- The paper introduces CWM, a 32-billion parameter LLM that leverages world models to simulate dynamic code execution.
- It employs a multi-stage training approach combining pre-training, mid-training with Python traces, and reinforcement learning to refine its reasoning skills.
- CWM achieves a 65.8% pass@1 on the SWE-bench Verified benchmark, outperforming several comparable open and closed-weight models.
CWM: An Open-Weights LLM for Research on Code Generation with World Models
Introduction
The paper introduces the Code World Model (CWM), a 32-billion-parameter open-weight LLM designed for code generation with world models. Traditional code generation approaches typically treat code as static text data, allowing models to learn to predict code line-by-line. However, this method lacks the ability to fully understand code execution and its dynamic effects. CWM addresses this limitation by training on extensive observation-action trajectories from Python interpreters and agentic Docker environments. This innovative approach aims to enhance code understanding and reasoning abilities in various computational contexts. Although CWM demonstrates notable promise, the complexities of real-time execution scenarios are yet to be fully evaluated.
Figure 1: Overview of the CWM training stages and the model checkpoints that we release.
Training Methodology
CWM training is divided into multiple stages to ensure comprehensive learning. Initially, the model undergoes traditional pre-training, followed by mid-training using Python execution traces and agentic data, then concluding with reinforcement learning (RL). Mid-training plays a crucial role by exposing the model to dynamic execution traces and agentic interactions at a scale not typically seen in similar models. This phase is instrumental in grounding model predictions within the underlying dynamical systems encountered during code execution.

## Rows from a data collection
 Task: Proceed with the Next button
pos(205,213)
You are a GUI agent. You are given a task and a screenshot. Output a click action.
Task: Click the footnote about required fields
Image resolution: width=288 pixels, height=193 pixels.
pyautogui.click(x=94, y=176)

...

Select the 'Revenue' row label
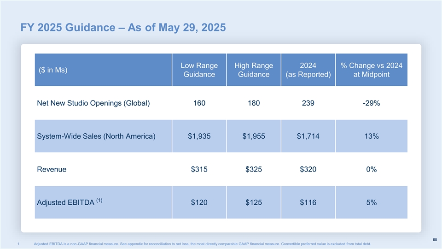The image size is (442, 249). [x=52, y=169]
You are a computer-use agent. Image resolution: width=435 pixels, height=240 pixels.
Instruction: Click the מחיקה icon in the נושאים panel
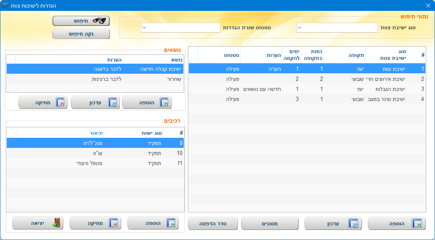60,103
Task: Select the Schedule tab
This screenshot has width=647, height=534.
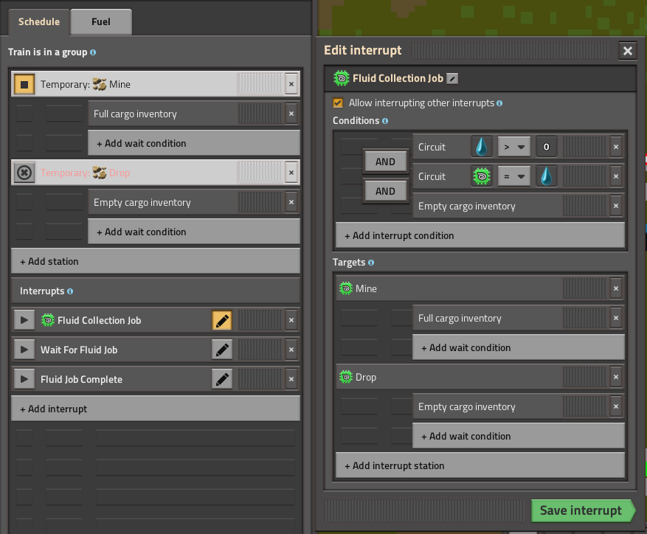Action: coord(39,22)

## Required tasks
- a) Reproduce the passage of the CWM paper summary starting at "- It employs" and ending at "its reasoning skills.".
- b) Continue the CWM paper summary from the point where it stops.
These rows were drawn from a separate source unrelated to the CWM paper summary.

## Results
- a)
- It employs a multi-stage training approach combining pre-training, mid-training with Python traces, and reinforcement learning to refine its reasoning skills.

- b)
Figure 2: CWM format for Python traces. Given a source code context and a marker of the trace starting point, CWM predicts a series of stack frames representing the Program states and the actions (executed code).
Reinforcement Learning Approach
The RL phase further refines CWM's capabilities, facilitating its understanding of reasoning required in complex programming tasks. This phase consists of supervised fine-tuning and agentic multi-task RL, where CWM learns to handle various software engineering tasks through tool-use and multi-turn interactions. The RL process leverages a Group Relative Policy Optimization (GRPO) variant, incorporating several recent advancements to maintain efficiency during asynchronous training.
Figure 3: Async RL systems overview. Worker nodes generate trajectory batches from multiple RL environments and send them to trainer nodes via a transfer queue.
CWM outperforms several large models with both open and closed weights on benchmark tests, demonstrating superior ability to generate and execute code. On the SWE-bench Verified benchmark, CWM achieves pass@1 scores of 65.8% with test-time scaling. Additionally, the model exhibits significant improvements in competitive programming and mathematical reasoning tasks, showcasing its robustness across various code-related evaluations.
Figure 4: On SWE-bench Verified, CWM outperforms open-weight models with similar parameter counts and is competitive with much larger or closed-weight LLMs.
Implications and Future Directions
CWM's development opens several avenues for future exploration in AI-driven code generation with realistic implementation scenarios. By focusing on execution semantics during training, the model provides insights into how reasoning can benefit agentic coding and step-by-step simulation of Python code execution. Further research is encouraged to deepen our understanding of world models and their impact on AI-driven reasoning and planning capabilities.
Conclusion
CWM is a seminal step toward integrating world models into code generation tasks, bridging the gap between static code representation and dynamic execution understanding. Through its layered training approach, CWM showcases how grounding learning in execution dynamics can significantly enhance model capabilities, paving the way for future advancements in intelligent code generation and reasoning AI systems.